= Sheriff of Renfrew and Argyll =

The Sheriff of Renfrew and Argyll was historically the royal official responsible for enforcing law and order and bringing criminals to justice in Renfrew and Argyll, Scotland.

Prior to 1748, most sheriffdoms were held on a hereditary basis. From that date, following the Jacobite uprising of 1745, hereditary sheriffs were replaced by salaried sheriff-deputes, qualified advocates who were members of the Scottish Bar.

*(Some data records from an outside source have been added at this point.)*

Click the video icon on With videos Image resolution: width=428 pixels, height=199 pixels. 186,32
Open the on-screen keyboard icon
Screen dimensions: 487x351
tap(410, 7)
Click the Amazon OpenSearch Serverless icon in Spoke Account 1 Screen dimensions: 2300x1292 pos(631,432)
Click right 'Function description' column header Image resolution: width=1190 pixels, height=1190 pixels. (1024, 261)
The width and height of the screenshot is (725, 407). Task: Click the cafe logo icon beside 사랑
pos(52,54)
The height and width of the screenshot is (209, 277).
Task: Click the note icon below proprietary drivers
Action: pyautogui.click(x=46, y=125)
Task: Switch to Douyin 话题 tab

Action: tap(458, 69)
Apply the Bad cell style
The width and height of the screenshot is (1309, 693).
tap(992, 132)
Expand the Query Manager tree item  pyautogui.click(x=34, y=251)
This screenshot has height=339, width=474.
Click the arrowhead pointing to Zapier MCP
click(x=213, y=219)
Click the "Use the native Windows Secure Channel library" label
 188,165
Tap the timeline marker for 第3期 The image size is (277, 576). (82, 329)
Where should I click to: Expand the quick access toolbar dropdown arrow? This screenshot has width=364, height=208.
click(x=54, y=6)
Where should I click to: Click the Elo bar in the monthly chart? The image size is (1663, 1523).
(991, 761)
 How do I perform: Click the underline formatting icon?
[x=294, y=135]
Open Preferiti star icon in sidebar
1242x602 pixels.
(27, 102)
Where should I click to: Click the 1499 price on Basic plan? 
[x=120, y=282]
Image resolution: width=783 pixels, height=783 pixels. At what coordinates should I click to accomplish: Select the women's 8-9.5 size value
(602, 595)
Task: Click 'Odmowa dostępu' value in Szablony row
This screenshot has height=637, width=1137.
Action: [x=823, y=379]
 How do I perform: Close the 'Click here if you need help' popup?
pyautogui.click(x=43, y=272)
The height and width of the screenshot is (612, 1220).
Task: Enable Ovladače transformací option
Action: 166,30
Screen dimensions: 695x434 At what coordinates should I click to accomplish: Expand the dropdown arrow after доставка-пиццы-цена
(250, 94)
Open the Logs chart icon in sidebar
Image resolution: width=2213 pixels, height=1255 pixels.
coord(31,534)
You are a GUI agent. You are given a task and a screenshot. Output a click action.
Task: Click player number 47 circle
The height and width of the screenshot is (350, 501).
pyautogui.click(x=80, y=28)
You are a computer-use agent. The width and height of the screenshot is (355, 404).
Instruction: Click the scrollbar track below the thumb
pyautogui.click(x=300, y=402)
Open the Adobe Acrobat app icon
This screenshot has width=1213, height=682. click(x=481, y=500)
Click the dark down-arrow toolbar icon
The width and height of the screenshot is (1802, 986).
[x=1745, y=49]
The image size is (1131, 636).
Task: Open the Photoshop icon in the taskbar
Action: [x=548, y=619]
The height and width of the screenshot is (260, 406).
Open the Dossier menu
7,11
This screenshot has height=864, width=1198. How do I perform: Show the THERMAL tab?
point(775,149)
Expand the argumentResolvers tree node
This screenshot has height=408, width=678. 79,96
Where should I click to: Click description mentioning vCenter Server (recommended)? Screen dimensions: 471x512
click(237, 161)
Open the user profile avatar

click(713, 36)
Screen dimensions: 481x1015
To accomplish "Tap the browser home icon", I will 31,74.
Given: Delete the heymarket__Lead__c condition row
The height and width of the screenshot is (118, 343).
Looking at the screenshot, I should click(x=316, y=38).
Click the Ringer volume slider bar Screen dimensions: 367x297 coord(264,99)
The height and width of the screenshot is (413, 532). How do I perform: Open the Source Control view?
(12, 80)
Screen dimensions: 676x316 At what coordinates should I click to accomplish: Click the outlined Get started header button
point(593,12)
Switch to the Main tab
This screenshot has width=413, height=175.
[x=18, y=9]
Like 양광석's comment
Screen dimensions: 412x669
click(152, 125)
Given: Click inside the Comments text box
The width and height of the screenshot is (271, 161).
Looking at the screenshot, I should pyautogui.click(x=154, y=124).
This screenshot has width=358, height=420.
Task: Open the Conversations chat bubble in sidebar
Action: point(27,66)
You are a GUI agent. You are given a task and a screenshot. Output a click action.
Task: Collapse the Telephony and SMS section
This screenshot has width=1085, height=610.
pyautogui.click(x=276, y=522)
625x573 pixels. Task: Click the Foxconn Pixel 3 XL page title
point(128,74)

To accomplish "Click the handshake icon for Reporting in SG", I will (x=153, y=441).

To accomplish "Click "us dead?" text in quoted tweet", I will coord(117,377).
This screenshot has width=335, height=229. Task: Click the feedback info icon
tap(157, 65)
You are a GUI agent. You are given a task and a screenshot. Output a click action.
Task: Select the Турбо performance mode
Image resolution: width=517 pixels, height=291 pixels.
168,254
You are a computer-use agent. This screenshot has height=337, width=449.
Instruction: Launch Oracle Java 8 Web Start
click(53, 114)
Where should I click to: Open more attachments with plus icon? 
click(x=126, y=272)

The sheriffdom of Renfrew was combined with the sheriffdom of Bute in 1871, creating the new position of Sheriff of Bute and Renfrew. In 1946, it was merged with the sheriffdom of Argyll, creating the position of Sheriff of Renfrew and Argyll. That sheriffdom was dissolved in 1975 and replaced by the current sheriffdom of North Strathclyde.

==Sheriffs of Renfrew==

- Sir William Semple, 1471–
- Thomas Sempill (killed 1488)
- John Sempill, 1st Lord Sempill (1489) (killed 1513)
- William Sempill, 2nd Lord Sempill (1515) (died 1552)
- Robert Sempill, 3rd Lord Sempill (died 1576)
- John Sempill, 1st of Beltrees (died 1579)
- James Sempill, 2nd of Beltrees (died 1626)
- Alexander, Earl of Eglinton, 1636- (died 1661)
- Francis Sempill
- Earls of Eglinton, –1748

- Sheriffs-Depute
- William Fleming of Barochan 1542
- Charles Macdonald of Crichen, 1748-
- Charles McDowall, c.1786
- Allan Maconochie, Lord Meadowbank of Kirknewton, 1788–1796
- John Connel, 1796–c.1814
- John Colin Dunlop, 1816–1842
- Hercules Robertson, 1842–1853
- Robert MacFarlane, 1853–1862
- Patrick Fraser, 1864–1871

==Sheriffs of Renfrew and Bute (1871)==
- Henry James Moncrieff, 1881-1888
- Sir Charles Pearson, 1888–1889 (Sheriff of Perth, 1889–90)
- Sir John Cheyne, 1889–1907
- Neil John Downie Kennedy, 1907–1912
- John Wilson, 1912–1917
- Alastair Oswald Morison Mackenzie, January–July 1917 (Sheriff of Lanark, 1917)
- David Anderson, 1917–1918
- Charles Murray, 1918–1918
- James Mercer Irvine, 1918–1945

==Sheriffs of Renfrew and Argyll (1946)==
- Thomas Murray-Taylor, 1946–1948
- James Randall Philip, QC, 1948–1955 {Sheriff of Perth and Angus, 1955}
- William Ross McLean, QC, 1955–1960 (Sheriff of the Lothians and Peebles, 1960)
- Ian Shearer, Lord Avonside, QC, 1960–1962
- Alexander Thomson, 1962–1964
- William Robertson Grieve, Lord Grieve, QC, 1964–1972
- James Mackay, 1972–1974
- The sheriffdom was abolished in 1975 and replaced by the current Sheriffdom of North Strathclyde.